Sharon DeVellis: Inside Scoop

Jan
02
2014

Six Truths About Life

Grocery Store Lineups, Smiling At Strangers, and Lego Pain

Smile!

If you smile at strangers 9 out of 10 will smile back. The 10th will give you a look that says “I think you’re a serial killer” and will avoid eye contact at all costs.

Head Tilt

The degree to which a person tilts his or her head when you’re describing something going on in your life is directly correlated to how f*cked up your life actually is.

Forgot to email your boss a report that was due two hours ago: Slight tilt = Meh, not a big deal

In a rush to get him the report, accidentally emailed your boss a naked picture of yourself: Midway tilt = thank god it wasn’t me but you’ll laugh about it in a few months.

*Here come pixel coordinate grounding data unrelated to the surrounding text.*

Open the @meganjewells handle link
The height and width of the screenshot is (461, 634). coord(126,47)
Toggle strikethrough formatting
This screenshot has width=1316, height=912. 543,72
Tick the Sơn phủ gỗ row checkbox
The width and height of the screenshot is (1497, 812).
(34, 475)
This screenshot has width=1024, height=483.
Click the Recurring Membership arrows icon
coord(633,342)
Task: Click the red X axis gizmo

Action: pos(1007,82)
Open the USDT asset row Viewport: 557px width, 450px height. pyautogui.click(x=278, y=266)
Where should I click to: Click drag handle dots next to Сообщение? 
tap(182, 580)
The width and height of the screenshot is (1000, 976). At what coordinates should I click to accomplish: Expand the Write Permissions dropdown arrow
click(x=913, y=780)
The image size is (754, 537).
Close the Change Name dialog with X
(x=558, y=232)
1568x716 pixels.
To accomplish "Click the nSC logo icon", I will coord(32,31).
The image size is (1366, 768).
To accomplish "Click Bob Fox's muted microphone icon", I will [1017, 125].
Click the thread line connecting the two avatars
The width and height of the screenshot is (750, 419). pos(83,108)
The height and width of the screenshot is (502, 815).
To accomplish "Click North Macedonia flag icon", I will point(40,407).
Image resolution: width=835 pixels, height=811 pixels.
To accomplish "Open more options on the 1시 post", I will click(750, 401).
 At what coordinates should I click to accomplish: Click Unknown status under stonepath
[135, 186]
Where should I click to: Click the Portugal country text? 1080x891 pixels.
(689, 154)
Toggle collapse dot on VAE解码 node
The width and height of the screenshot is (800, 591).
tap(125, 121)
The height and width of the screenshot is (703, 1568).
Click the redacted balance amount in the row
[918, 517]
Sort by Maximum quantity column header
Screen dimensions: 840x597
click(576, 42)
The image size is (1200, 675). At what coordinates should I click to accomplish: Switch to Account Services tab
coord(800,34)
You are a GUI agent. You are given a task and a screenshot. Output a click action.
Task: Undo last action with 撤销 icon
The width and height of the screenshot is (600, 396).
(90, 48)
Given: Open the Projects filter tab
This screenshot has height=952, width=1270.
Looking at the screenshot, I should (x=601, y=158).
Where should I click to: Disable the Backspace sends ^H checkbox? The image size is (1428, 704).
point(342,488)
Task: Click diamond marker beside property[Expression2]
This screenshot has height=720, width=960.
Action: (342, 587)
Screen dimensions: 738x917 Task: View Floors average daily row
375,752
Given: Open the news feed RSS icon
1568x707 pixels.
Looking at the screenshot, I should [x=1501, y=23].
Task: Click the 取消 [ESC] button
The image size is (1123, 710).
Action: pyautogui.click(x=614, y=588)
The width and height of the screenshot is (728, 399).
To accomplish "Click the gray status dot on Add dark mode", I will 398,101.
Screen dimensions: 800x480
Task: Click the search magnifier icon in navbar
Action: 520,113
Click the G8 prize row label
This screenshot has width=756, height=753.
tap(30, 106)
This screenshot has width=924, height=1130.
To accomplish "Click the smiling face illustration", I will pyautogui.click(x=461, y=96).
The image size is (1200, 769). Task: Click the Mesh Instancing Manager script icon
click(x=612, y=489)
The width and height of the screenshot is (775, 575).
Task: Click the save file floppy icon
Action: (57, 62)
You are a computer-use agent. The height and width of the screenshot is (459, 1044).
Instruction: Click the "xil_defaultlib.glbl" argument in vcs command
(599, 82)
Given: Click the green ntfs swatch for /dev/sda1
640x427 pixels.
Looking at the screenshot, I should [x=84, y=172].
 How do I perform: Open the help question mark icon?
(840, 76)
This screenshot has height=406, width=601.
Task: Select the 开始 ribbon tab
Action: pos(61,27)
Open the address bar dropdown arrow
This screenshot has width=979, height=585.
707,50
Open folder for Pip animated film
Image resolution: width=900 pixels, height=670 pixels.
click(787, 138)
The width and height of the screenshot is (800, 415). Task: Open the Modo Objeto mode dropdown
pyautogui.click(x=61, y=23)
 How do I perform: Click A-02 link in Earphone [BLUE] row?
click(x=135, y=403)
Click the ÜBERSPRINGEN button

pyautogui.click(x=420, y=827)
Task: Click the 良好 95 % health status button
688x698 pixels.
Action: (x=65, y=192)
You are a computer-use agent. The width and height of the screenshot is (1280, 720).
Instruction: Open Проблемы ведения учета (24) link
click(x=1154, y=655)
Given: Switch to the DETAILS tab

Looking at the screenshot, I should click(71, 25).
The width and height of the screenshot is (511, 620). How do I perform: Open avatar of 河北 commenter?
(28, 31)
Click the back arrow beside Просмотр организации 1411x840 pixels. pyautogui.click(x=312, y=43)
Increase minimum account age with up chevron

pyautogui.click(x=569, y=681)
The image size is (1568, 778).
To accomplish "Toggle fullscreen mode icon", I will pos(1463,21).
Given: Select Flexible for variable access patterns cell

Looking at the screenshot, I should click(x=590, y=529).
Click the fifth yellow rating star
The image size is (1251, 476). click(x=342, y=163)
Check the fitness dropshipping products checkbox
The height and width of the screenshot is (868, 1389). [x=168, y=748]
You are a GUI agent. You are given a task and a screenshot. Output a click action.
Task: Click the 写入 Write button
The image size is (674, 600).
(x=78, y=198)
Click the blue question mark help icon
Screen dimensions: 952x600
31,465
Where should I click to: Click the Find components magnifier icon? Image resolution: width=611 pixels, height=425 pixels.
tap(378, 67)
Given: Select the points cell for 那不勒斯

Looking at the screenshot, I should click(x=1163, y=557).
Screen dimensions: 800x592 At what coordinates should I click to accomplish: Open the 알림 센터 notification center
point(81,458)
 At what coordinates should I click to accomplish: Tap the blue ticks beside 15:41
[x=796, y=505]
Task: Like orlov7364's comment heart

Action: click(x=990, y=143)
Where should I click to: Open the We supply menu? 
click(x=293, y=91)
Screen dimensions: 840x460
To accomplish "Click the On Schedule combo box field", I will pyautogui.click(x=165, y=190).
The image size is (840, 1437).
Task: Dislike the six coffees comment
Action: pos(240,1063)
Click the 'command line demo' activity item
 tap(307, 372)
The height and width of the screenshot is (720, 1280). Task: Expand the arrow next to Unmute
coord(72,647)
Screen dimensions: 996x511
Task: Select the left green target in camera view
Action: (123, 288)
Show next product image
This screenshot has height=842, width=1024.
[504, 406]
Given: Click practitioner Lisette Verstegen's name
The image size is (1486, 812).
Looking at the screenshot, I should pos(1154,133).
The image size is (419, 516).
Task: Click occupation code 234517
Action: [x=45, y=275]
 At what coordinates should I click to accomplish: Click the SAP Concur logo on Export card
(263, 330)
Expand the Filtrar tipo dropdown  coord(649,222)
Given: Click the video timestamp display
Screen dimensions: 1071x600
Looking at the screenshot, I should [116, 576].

Boss emails back that he wants to get it on: Ear almost touching shoulder accompanied by a slight face grimace = you’re f*cked.

Lego Pain

There is no greater pain in the world than stepping on a Lego piece barefoot. The chances of the Lego piece hitting the sensitive arch area is increased 100% if you are running at the time.

Write It Down

Always keep a notepad by your bed because inevitably you will wake up in the middle of the night with the greatest idea ever and be convinced that you will never forget this ground breaking concept. Don’t fool yourself. Write it down otherwise come morning all you’ll be left with is bedhead, a vague recollection of knowing you came up with something great and spit crust on the side of your face.

Grocery Stores

Your chances of being behind a person who is price matching increases exponentially depending on how late you are already running.
 

On Money Management

You will impulse buy a $50 sweater that's on sale but continue to use the $2.49 toothpaste until the last drop is squeezed out of the tube, even though you hate that particular flavour, because you don't want to waste money.